(EXERCISE REQUIREMENTS)
Take each line of the entries below that contains "Chrome" and copy it.

[Records contained in a dataset]
################

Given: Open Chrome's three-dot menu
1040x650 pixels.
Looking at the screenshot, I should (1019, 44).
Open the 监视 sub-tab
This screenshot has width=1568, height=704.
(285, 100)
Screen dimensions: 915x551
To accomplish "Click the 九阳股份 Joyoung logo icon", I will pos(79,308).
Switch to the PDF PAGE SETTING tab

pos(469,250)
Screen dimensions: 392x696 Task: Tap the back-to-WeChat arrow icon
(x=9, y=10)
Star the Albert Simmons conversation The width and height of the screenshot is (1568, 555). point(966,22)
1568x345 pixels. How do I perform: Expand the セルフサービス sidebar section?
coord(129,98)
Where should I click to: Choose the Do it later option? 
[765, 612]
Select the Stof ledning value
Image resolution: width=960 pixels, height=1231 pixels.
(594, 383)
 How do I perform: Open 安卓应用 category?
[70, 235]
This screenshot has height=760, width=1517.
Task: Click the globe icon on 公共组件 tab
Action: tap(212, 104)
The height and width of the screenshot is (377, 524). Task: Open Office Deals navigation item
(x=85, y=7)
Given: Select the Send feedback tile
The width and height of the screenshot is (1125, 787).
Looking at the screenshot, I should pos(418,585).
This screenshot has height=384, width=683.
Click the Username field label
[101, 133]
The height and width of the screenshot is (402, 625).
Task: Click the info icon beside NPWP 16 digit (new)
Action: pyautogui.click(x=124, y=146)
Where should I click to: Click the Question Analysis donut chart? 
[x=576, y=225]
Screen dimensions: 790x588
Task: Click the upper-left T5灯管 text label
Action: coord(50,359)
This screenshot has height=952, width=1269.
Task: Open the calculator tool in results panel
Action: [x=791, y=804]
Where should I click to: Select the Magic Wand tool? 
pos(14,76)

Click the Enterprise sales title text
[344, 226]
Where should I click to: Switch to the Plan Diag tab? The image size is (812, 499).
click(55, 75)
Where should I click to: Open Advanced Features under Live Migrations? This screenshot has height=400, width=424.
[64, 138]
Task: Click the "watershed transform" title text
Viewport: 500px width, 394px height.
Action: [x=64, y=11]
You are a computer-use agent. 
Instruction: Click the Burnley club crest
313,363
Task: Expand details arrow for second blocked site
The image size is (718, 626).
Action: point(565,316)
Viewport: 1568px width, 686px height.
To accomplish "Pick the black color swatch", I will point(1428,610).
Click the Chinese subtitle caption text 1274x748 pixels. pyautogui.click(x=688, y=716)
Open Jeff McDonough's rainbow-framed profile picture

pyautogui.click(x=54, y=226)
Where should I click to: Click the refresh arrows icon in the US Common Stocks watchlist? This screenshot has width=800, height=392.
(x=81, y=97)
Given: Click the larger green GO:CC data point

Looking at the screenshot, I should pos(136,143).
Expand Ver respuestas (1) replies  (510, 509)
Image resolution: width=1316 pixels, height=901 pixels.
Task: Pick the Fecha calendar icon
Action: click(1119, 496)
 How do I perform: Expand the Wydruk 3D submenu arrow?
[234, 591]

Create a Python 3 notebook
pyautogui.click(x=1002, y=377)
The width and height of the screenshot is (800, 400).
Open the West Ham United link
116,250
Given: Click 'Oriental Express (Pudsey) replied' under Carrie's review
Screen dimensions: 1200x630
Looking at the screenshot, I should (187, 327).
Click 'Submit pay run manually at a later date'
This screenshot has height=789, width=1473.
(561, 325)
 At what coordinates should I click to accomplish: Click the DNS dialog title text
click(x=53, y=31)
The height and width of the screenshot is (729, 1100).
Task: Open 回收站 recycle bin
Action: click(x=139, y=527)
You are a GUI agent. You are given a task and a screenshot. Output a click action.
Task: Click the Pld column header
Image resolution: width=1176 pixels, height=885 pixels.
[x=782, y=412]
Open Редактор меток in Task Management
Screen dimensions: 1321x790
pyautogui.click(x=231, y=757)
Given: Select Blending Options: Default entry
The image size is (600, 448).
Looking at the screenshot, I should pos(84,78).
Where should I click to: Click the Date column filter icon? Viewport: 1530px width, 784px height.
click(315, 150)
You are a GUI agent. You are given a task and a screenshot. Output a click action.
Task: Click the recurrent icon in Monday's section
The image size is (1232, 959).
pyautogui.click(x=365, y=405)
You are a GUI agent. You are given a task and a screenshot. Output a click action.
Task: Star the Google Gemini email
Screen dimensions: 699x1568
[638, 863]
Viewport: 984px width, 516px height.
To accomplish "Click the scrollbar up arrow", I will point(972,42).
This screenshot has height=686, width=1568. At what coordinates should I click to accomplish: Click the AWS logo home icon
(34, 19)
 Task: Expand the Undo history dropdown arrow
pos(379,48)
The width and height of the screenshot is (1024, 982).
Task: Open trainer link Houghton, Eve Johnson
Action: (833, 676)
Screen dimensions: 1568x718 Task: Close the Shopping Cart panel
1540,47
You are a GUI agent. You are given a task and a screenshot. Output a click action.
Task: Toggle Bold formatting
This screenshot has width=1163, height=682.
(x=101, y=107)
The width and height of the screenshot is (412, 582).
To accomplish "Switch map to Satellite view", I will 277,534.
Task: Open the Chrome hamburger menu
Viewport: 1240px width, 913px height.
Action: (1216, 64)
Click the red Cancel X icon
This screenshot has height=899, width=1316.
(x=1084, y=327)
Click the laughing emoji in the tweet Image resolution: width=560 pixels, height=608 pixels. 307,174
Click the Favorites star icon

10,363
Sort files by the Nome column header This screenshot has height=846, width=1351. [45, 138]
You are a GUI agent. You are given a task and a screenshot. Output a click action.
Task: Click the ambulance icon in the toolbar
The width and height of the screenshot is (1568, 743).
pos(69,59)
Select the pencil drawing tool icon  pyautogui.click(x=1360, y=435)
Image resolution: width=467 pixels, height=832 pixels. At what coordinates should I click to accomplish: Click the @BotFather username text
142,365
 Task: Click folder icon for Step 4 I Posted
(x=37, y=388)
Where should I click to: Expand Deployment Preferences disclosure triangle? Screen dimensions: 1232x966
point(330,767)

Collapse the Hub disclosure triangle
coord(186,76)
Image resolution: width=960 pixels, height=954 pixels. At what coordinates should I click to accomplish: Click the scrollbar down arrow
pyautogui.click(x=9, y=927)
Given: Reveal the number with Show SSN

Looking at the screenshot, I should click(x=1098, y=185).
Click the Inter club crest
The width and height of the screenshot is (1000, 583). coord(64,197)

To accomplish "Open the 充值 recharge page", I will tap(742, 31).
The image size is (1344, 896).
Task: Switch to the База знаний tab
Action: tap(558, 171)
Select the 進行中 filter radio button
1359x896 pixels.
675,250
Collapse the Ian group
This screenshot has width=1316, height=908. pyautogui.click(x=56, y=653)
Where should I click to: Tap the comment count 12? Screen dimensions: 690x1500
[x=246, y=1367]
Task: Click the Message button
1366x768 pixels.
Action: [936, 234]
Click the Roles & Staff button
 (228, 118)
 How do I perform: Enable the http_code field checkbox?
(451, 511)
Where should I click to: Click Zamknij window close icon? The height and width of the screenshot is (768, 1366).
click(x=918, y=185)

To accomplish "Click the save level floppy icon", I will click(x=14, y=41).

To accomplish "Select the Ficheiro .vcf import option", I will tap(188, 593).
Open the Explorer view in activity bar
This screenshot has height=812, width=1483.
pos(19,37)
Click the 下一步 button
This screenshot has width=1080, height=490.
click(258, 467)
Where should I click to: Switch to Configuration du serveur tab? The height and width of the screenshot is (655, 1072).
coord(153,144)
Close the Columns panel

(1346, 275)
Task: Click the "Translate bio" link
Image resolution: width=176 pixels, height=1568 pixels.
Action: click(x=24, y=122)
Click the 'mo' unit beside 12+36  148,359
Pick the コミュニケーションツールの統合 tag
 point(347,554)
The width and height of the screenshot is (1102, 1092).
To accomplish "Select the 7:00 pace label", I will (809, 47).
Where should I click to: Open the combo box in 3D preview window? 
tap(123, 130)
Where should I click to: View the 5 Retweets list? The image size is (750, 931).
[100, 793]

################

(EXERCISE OUTPUT)
Given: Open Chrome's three-dot menu
Task: Open the Chrome hamburger menu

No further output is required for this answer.